Повернулся и побежал.
В кедровом лесу на вершине холма, чувствуя, как кровь колотится в висках, он повалился на землю, на сухую кедровую хвою, закрыл глаза и сказал себе, что больше не выдержит. Встанет и уйдёт. Сегодня. Куда глаза глядят.
Но куда мог уйти Анджело Пассетто? Другого места для него не было. Тут они его не найдут, он спрячется под кедрами.
Кедры росли на камне, на мощном пласте известняка, из которого был сложен холм, и ему почудилось, будто сквозь слой сухих иголок этот пласт поднимается к нему и тело его тоже превращается в камень. Тогда он распластался на земле и ещё крепче прижался к ней. Ощущение близости этого скрытого камня пронизывало его до костей. Он представил себе, как плоть его исчезнет и кости сольются с известняком… Лежал он так довольно долго, и у него заныла грудь от близости этой подземной тверди. Но лежать тут вечно он не мог. Поднялся и пошёл к дому.
Входя во двор из-за сарая, он увидел, как в окне кухни белеет её лицо.
Это был единственный раз, когда он вполне сознательно и в самом буквальном смысле слова бежал из её дома; вспоминать об этом случае было неприятно, тягостно. Сначала он не понимал, от чего, собственно, спасался, а потом понял, что бежал от себя самого, от чего-то неведомого, только теперь проявившегося в нём; словно что-то мелькнуло в тёмных глубинах его души, как белое брюхо всплывающей из черноты рыбы. Чем— то новым повеяло во тьме его существа.

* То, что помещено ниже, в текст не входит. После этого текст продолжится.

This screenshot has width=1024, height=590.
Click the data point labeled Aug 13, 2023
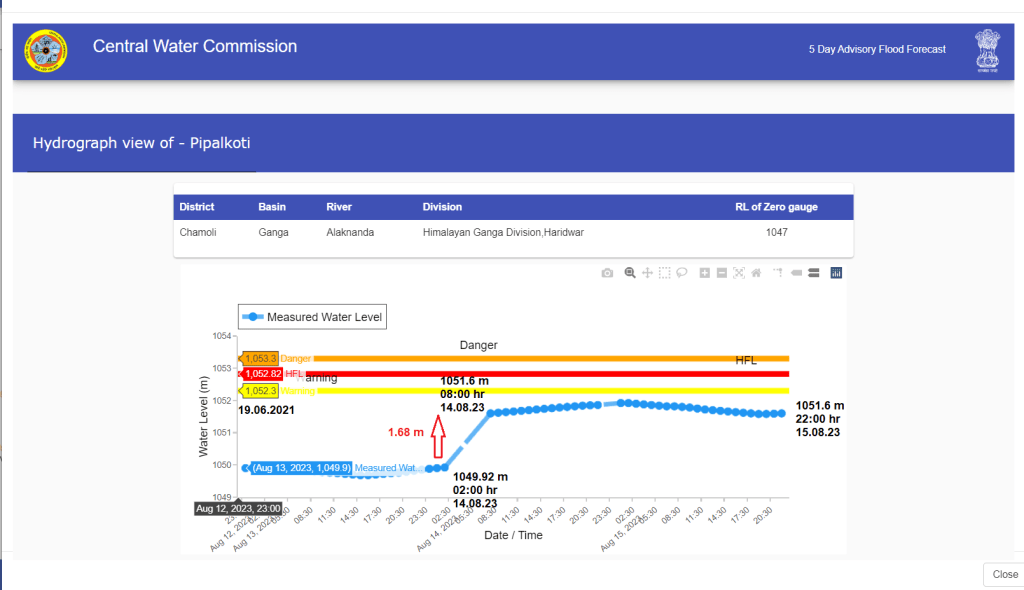pyautogui.click(x=246, y=466)
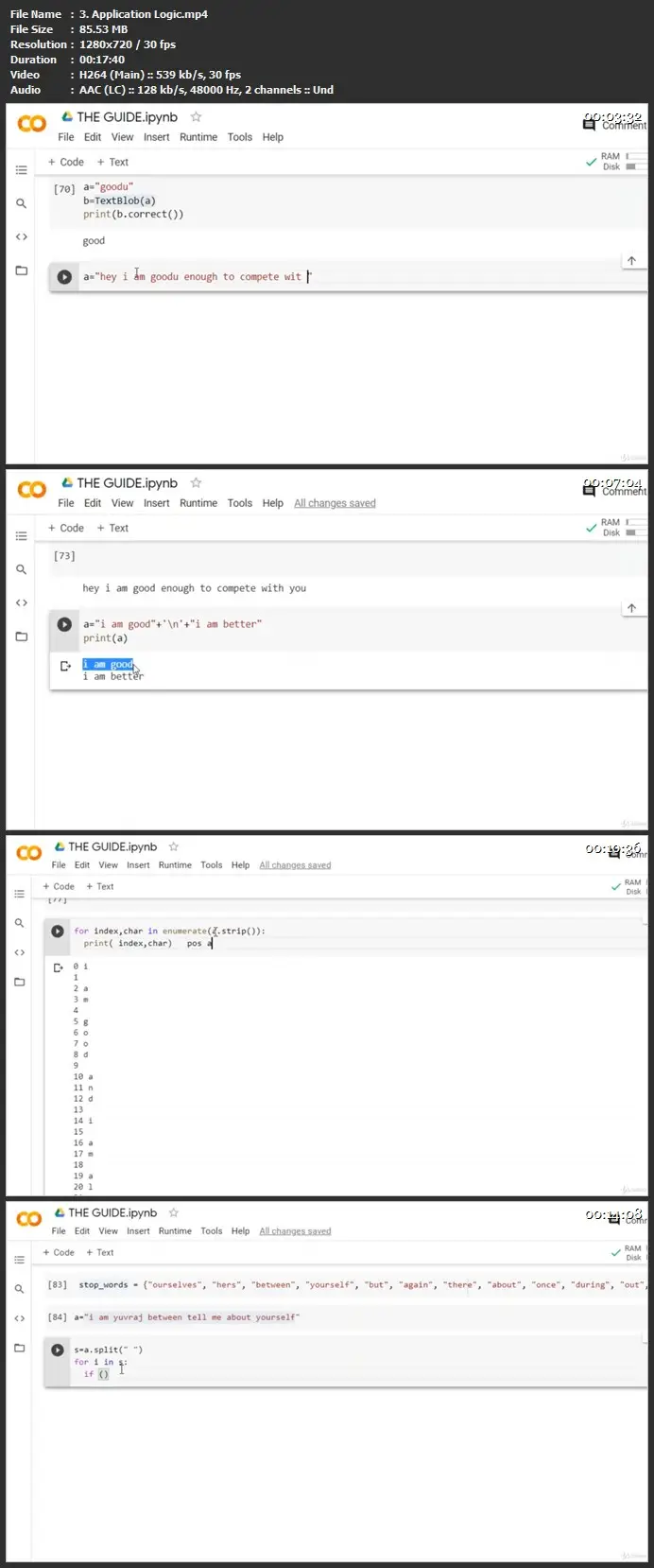654x1568 pixels.
Task: Star the notebook in the frame showing stop_words
Action: pyautogui.click(x=174, y=1212)
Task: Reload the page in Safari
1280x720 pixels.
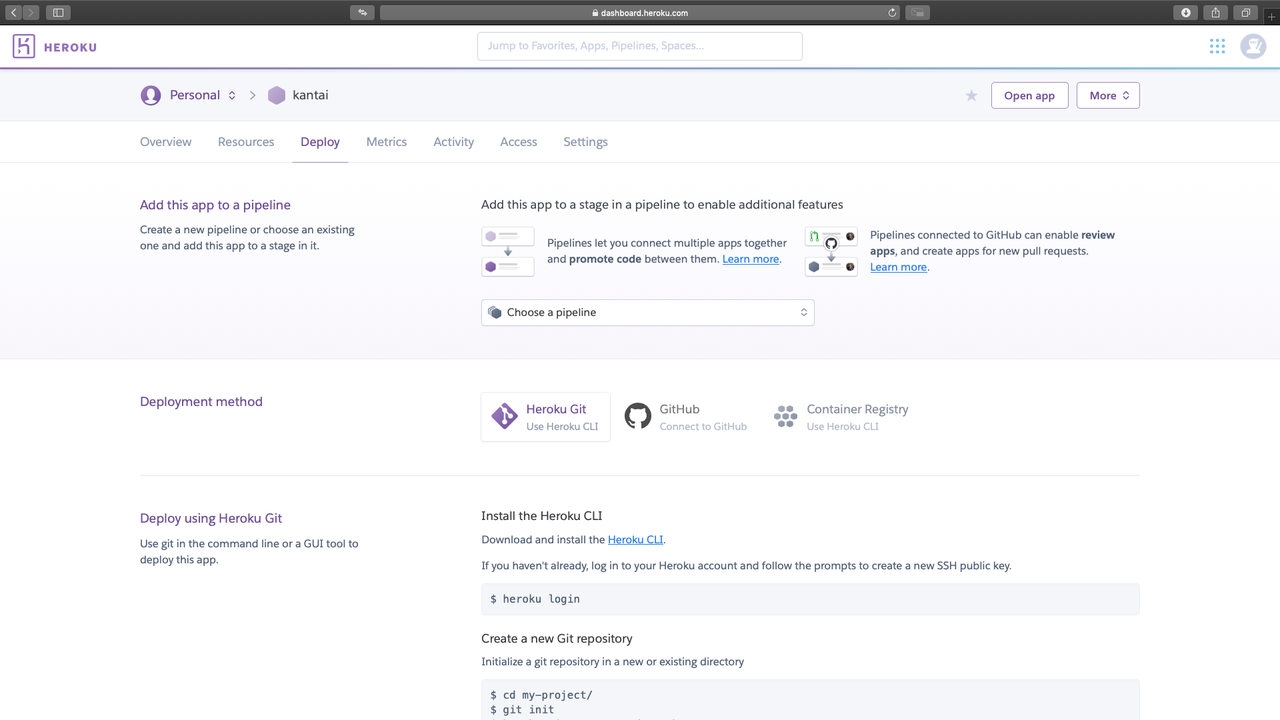Action: [892, 13]
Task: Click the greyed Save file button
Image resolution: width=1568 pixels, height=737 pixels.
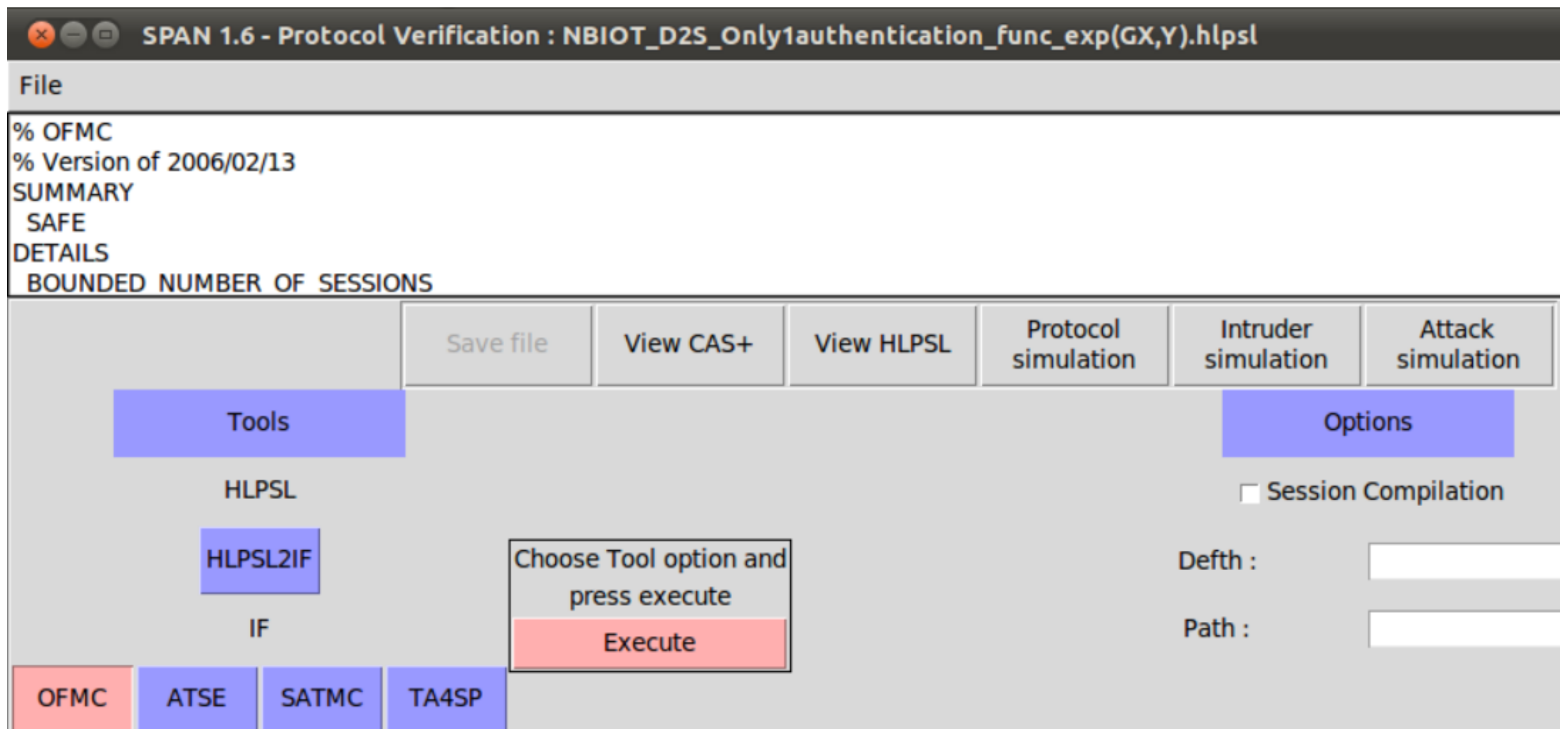Action: pos(497,345)
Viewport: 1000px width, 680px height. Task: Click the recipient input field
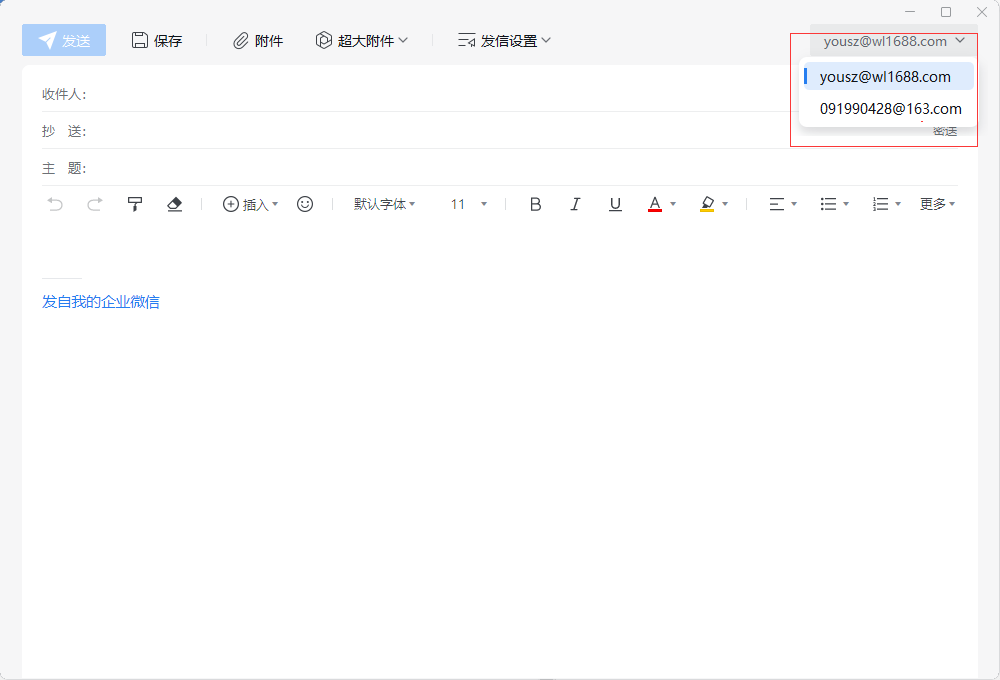(440, 94)
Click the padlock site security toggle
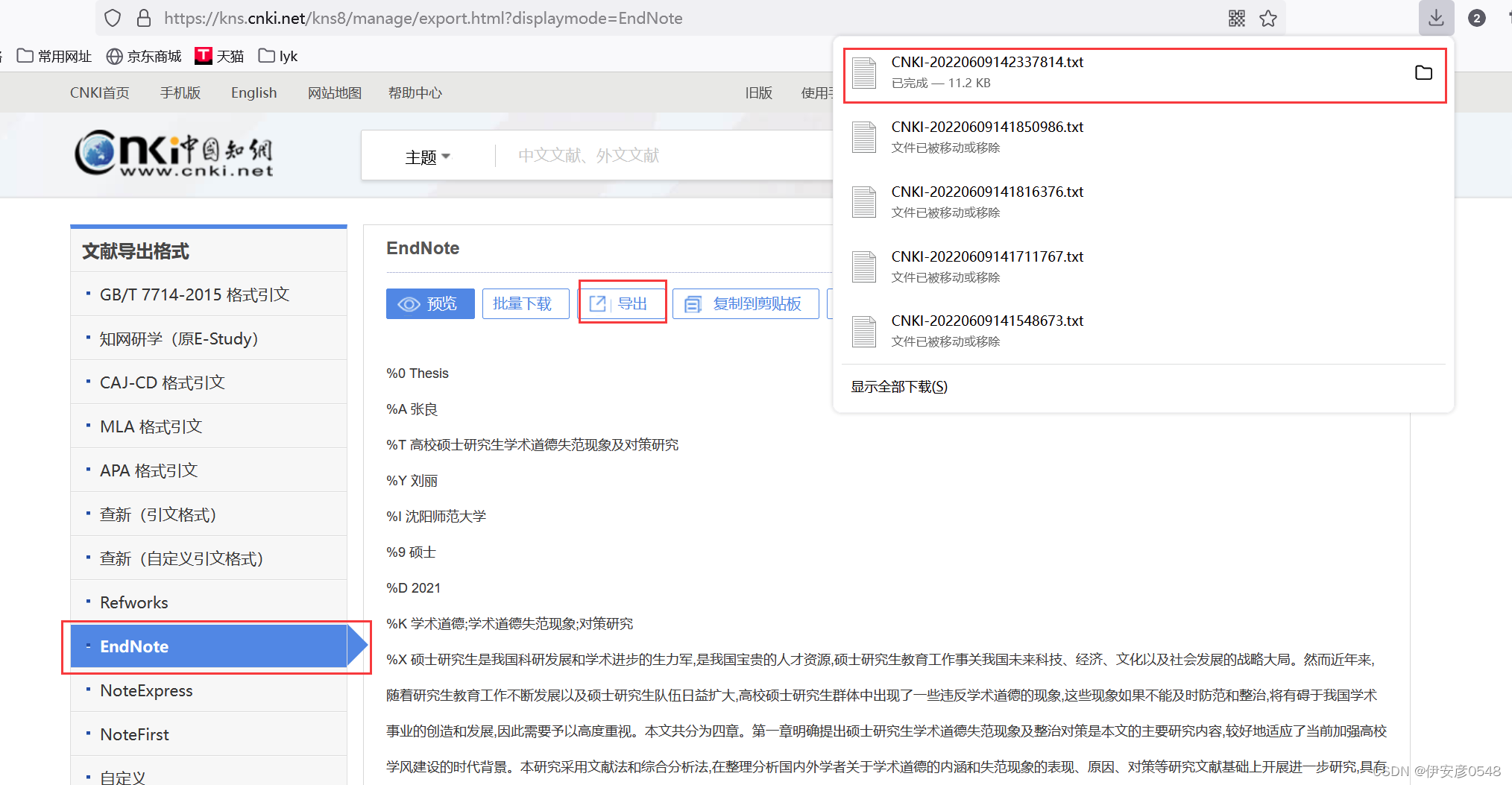The height and width of the screenshot is (785, 1512). (x=144, y=17)
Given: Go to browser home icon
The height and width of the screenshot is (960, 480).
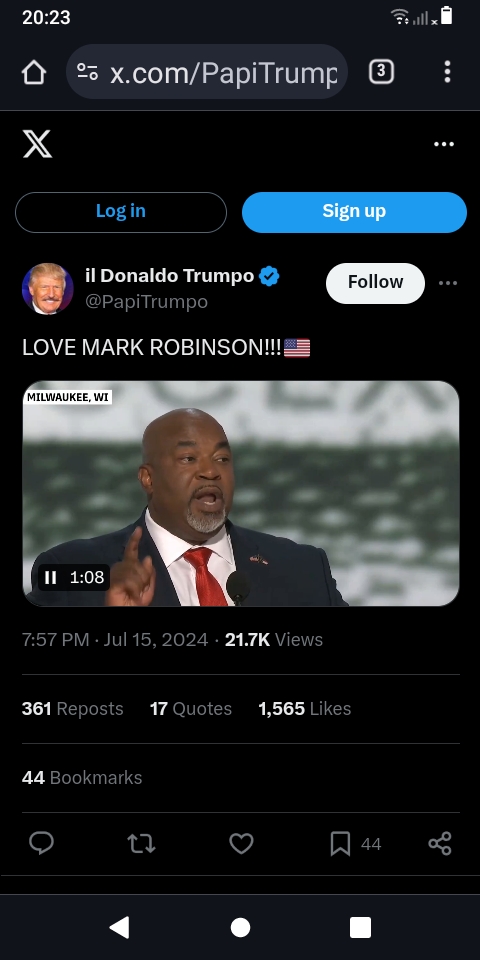Looking at the screenshot, I should coord(34,72).
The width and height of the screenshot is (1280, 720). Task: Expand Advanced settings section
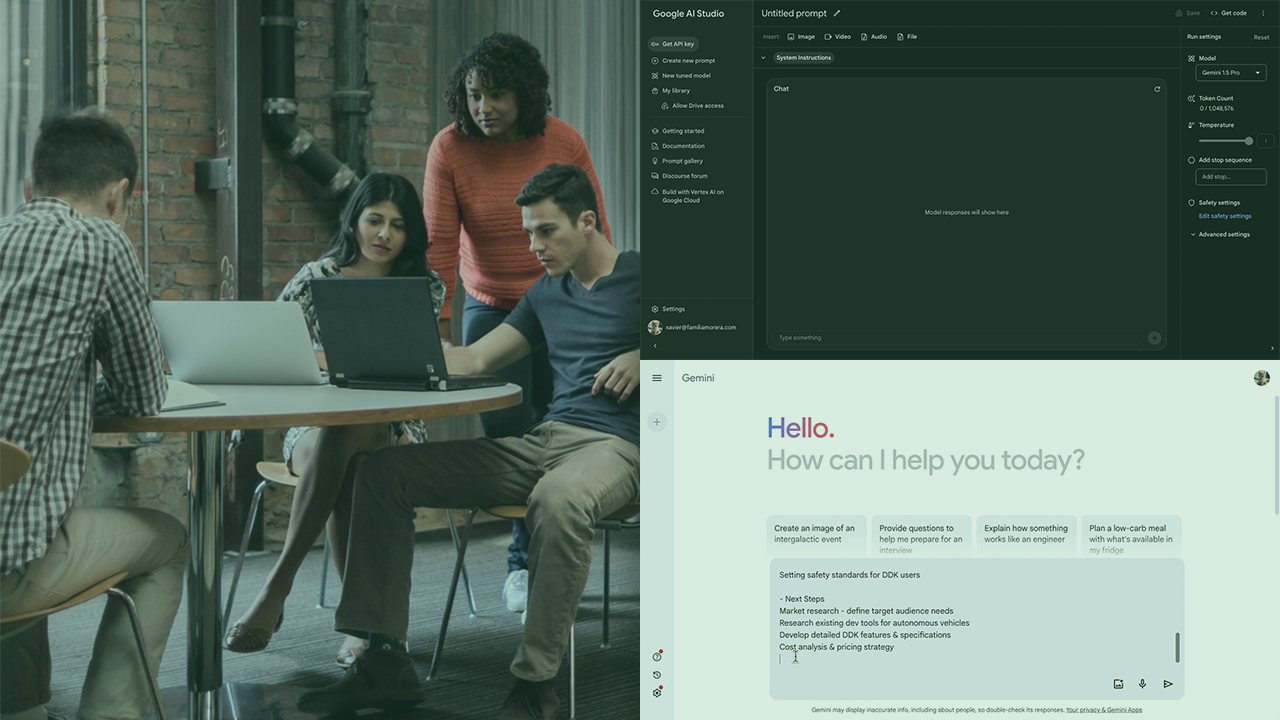pyautogui.click(x=1219, y=235)
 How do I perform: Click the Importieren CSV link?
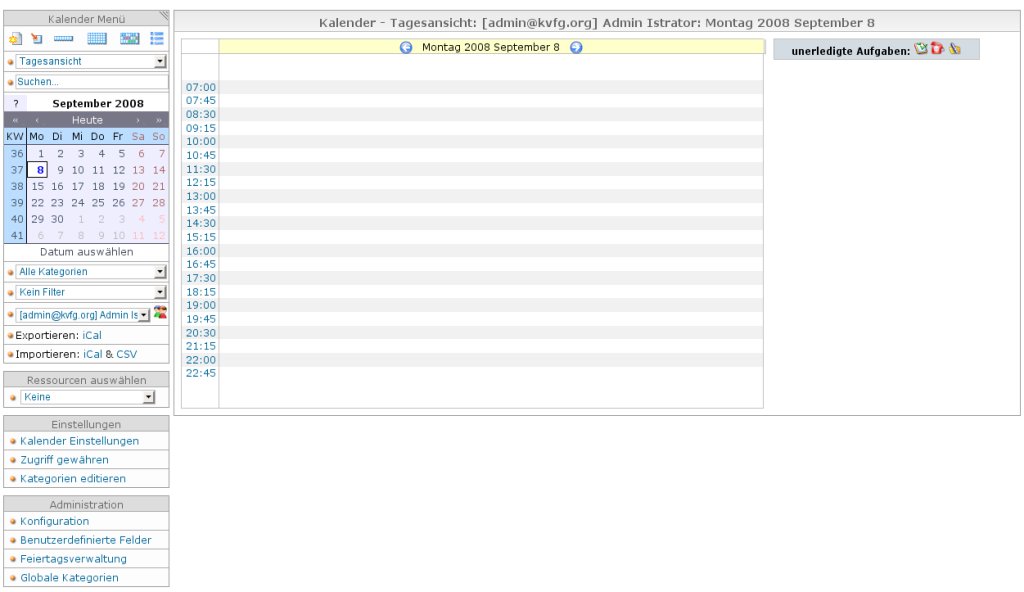point(126,354)
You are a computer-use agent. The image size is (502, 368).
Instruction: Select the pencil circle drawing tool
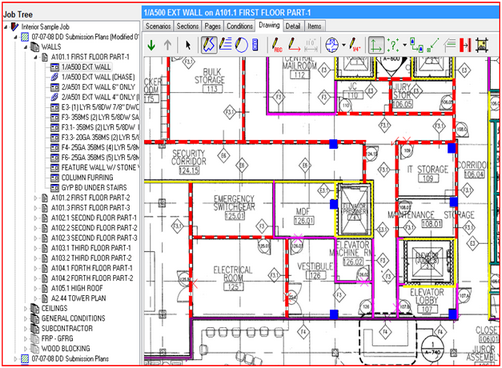[241, 45]
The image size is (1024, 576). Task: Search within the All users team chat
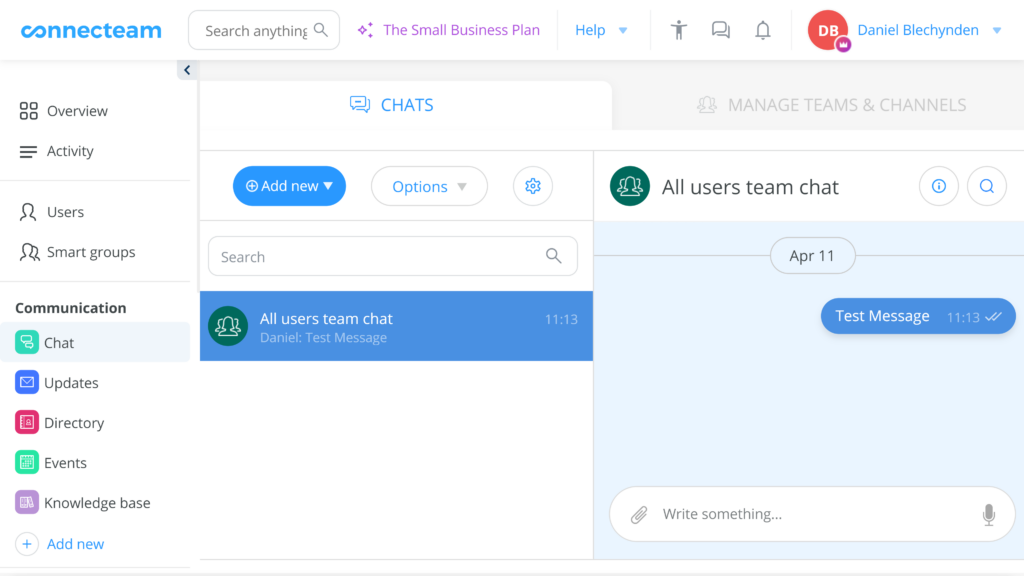[x=986, y=186]
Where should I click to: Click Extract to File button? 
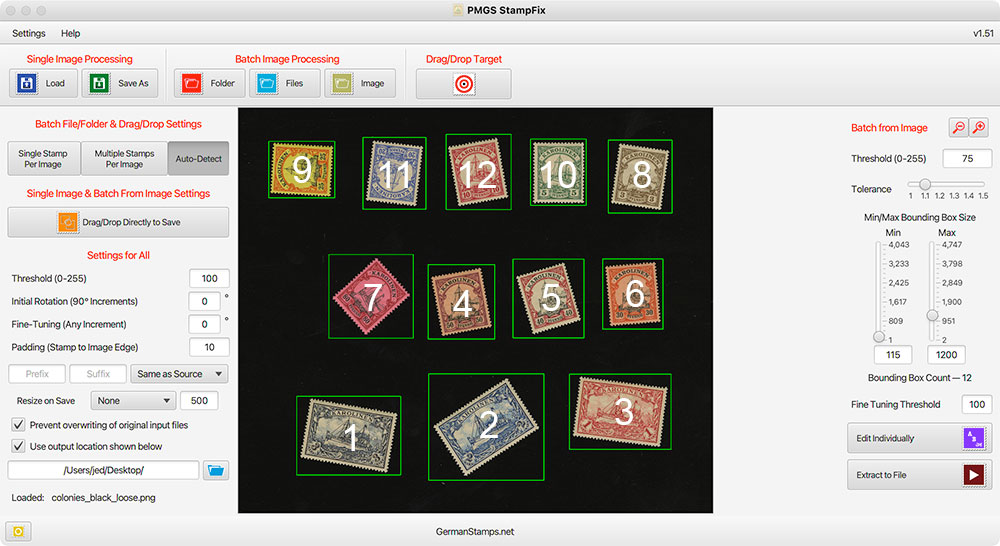918,474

Больше он из этого дома не убегал. Но каждое утро бежал от себя, находя убежище в работе. Он сам находил себе дело и брался за него с остервенением. Дров, которые он напилил, хватило бы на две зимы. Он сложил их на заднем крыльце в аккуратные поленницы и, когда обнаруживал, что какое-нибудь полено лежит криво, готов был целый час возиться, перекладывая поленницу заново. Он нашёл в сарае старые доски и сменил сгнившую обшивку на веранде. Починил плетень на заднем дворе. Перебрал и навесил ворота сарая. Вставил в своё окно новое стекло. Старым шилом начал чинить древнюю упряжь, висевшую в сарае. Поднял и починил завалившуюся изгородь, измеряя, отпиливая, прибивая, захваченный страстью к точности. Он не мог обходиться без дела, вся его жизнь была теперь подчинена работе: точно отмерить доску, ловко вбить гвоздь. Согнётся гвоздь — и уже ни на что нельзя будет положиться.
Для начала она решила платить ему по доллару в день. На седьмой день, когда он доел свой ужин, она выложила деньги на красную клетчатую клеёнку рядом с графинчиком уксуса, большой хрустальной солонкой и треснутой фарфоровой сахарницей; медленно выложила семь долларовых бумажек, как бы на случай, если он не слишком искушён в счёте. Он равнодушно поглядел на деньги, будто не понимал, что это такое. Потом поднял глаза на неё, словно пытаясь уловить связь между деньгами и этим лицом, белевшим в резком свете электрической лампочки.
И услышал:
— Это тебе.
В первую поездку в город он купил пакет гвоздей. К этому времени он уже израсходовал все гвозди, какие наскрёб в доме. В следующий раз, две недели спустя, привёз банку белой краски. Выкрасил столбики веранды, и они нелепо засияли на фоне потемневших от непогоды и времени стен. Тогда в следующую среду, ибо она расплачивалась с ним по средам, когда он кончал есть, она положила на стол пять долларовых бумажек и одну пятидолларовую.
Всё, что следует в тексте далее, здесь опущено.